En ambos casos, de lo que se trata es de reemplazar las siglas más antiguas de I+D, añadiendo una segunda i, ora mayúscula, ora minúscula. En el discurso habitual, se interpreta la I+D+I(i) como "investigación y desarrollo para la innovación", dando a indicar una relación causal entre las dos primeras actividades y la última.

Es curioso que, a pesar de que el término I+D+I(i), por razones que no vienen al caso, se extendió a instancias gubernamentales durante el mandato del Partido Popular, otros partidos lo han integrado sin tensiones, en su programa y jerga particulares. Sin embargo, los españoles no hemos conseguido extender el término para que goce de refrendo científico e internacional. No es tarea fácil, puesto que exige vencer la resistencia de los analistas de la innovación y de instituciones como la OCDE, obcecadamente empeñados en mantener los conceptos de I+D e innovación separados, por motivos como estos: 1) Hay I+D que no va destinada a la innovación, entendida como innovación tecnológica y definible como la comercialización de nuevos productos y procesos, sino a usos mercantiles distintos del tecnológico o a usos sociales no mercantiles. 2) La mayor parte de la innovación no procede de la I+D, sino de fuentes alternativas, como la adquisición de tecnología material e inmaterial, el diseño, la reingeniería, la comercialización, etc. 3) Incluso la I+D que se transforma en innovación, raramente lo hace de forma tan directa como parece sugerir el término I+D+I(i).

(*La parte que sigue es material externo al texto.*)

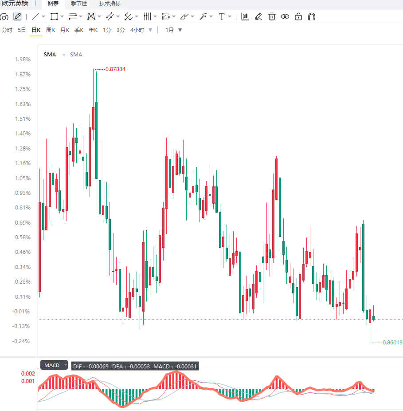Toggle the pencil drawing mode button
Image resolution: width=403 pixels, height=411 pixels.
(17, 17)
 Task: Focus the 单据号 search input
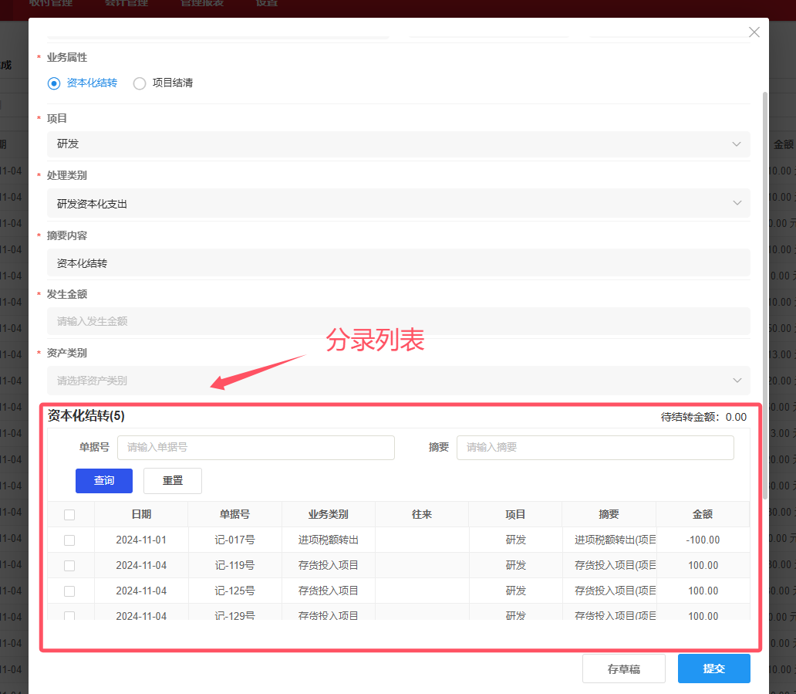(x=255, y=448)
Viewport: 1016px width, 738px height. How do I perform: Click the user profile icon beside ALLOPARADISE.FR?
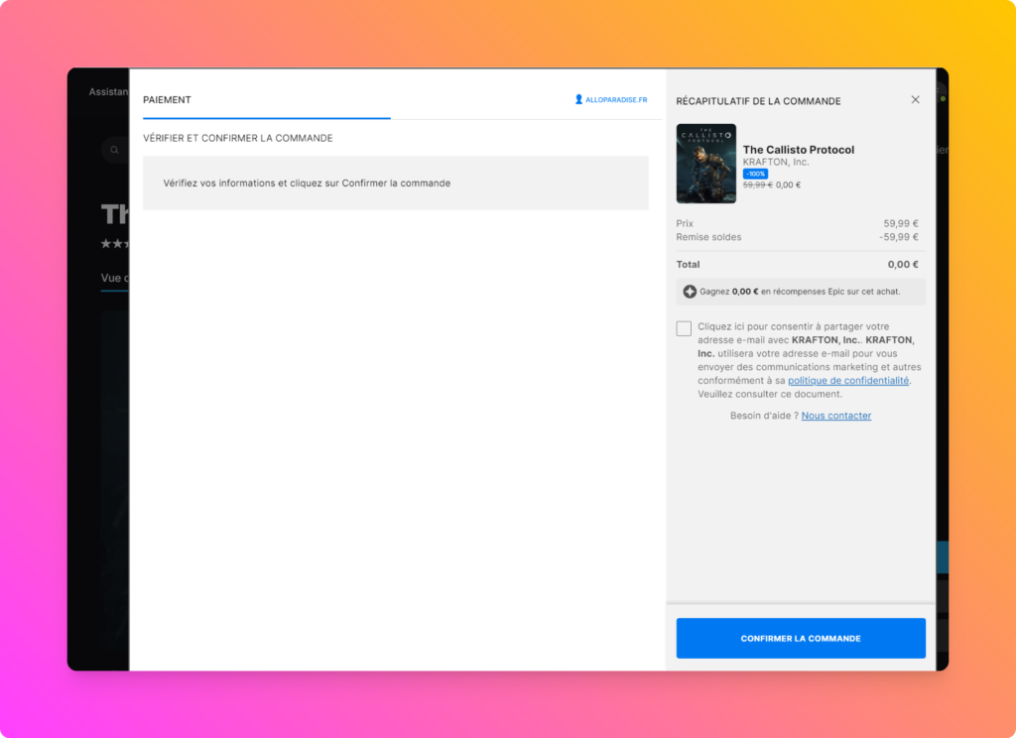(578, 99)
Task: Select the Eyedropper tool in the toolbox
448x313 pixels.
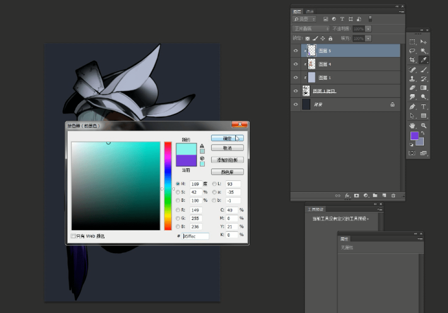Action: click(x=424, y=60)

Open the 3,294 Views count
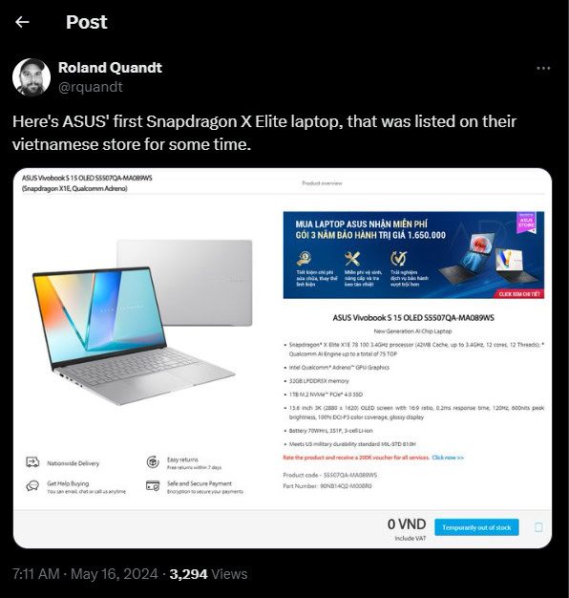pyautogui.click(x=208, y=574)
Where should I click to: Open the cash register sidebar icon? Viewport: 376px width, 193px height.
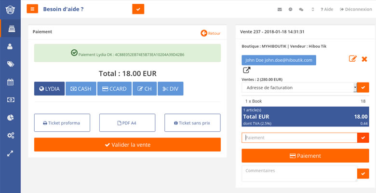tap(11, 28)
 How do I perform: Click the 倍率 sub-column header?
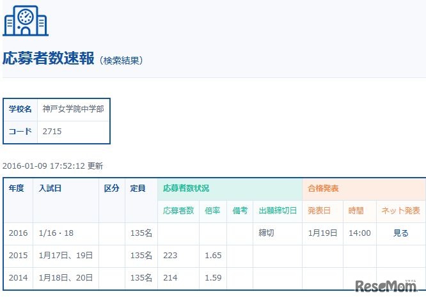pos(212,210)
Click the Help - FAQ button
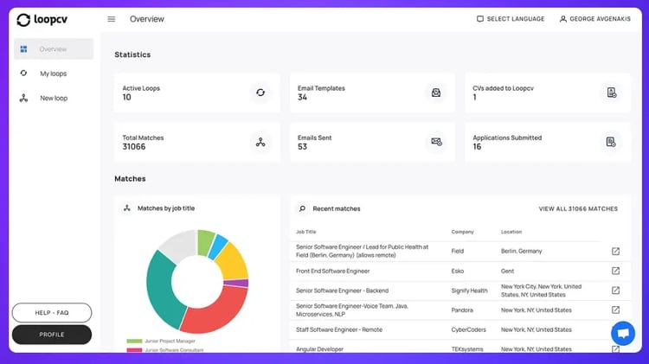 coord(52,313)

Los dos primeros motivos han justificado el diseño de programas públicos de apoyo a la I+D no destinada a la innovación y a fuentes alternativas de la innovación típicos tanto en países líderes en tecnología, p. ej. EE UU, Finlandia o Alemania, como en sus seguidores, p. ej. Italia e incluso España. Y si nadie lo remedia haciendo suficiente hincapié en el término I+D+I(i) estos programas seguirán adelante.

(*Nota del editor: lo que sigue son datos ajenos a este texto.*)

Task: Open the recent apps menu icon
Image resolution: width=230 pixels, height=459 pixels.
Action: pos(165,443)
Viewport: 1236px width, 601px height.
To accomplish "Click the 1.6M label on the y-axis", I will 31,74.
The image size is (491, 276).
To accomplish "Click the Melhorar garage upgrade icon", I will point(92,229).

El tercer motivo, la relación indirecta entre la I+D y la innovación, ha sido menos asumido por las administraciones públicas hasta la fecha. En el caso de las empresas, se observa que las que realizan un mayor gasto en I+D están en mejor posición de absorber el conocimiento que proviene de otras fuentes, y es éste, no el suyo propio, el que acaba dando lugar a innovaciones. En el caso de los centros públicos de investigación y las universidades, el impacto de su I+D sobre la innovación a menudo se deriva de productos intermedios como la formación de egresados cualificados, la disminución del coste de experimentación, la creación de nuevos instrumentos y metodologías, la formación de redes y el estímulo de la interacción social, la creación de nuevas empresas, la provisión de conocimiento social (sobre los condicionamientos legales e institucionales que determinan en parte el éxito de la innovación, por ejemplo, sobre la regulación medioambiental) o el acceso a instalaciones singulares.

Esto justificaría un diseño de política que incidiera más en el aumento de la dotación de I+D privada y en facilitar la aparición de productos intermedios de la I+D pública que en la contratación de I+D pública por la empresa, a diferencia del actual. Algo debe de escapársenos, cuando la financiación empresarial de la I+D académica en España es superior a la media de la UE y de la OCDE, y no por ello lo son su nivel de I+D e innovación.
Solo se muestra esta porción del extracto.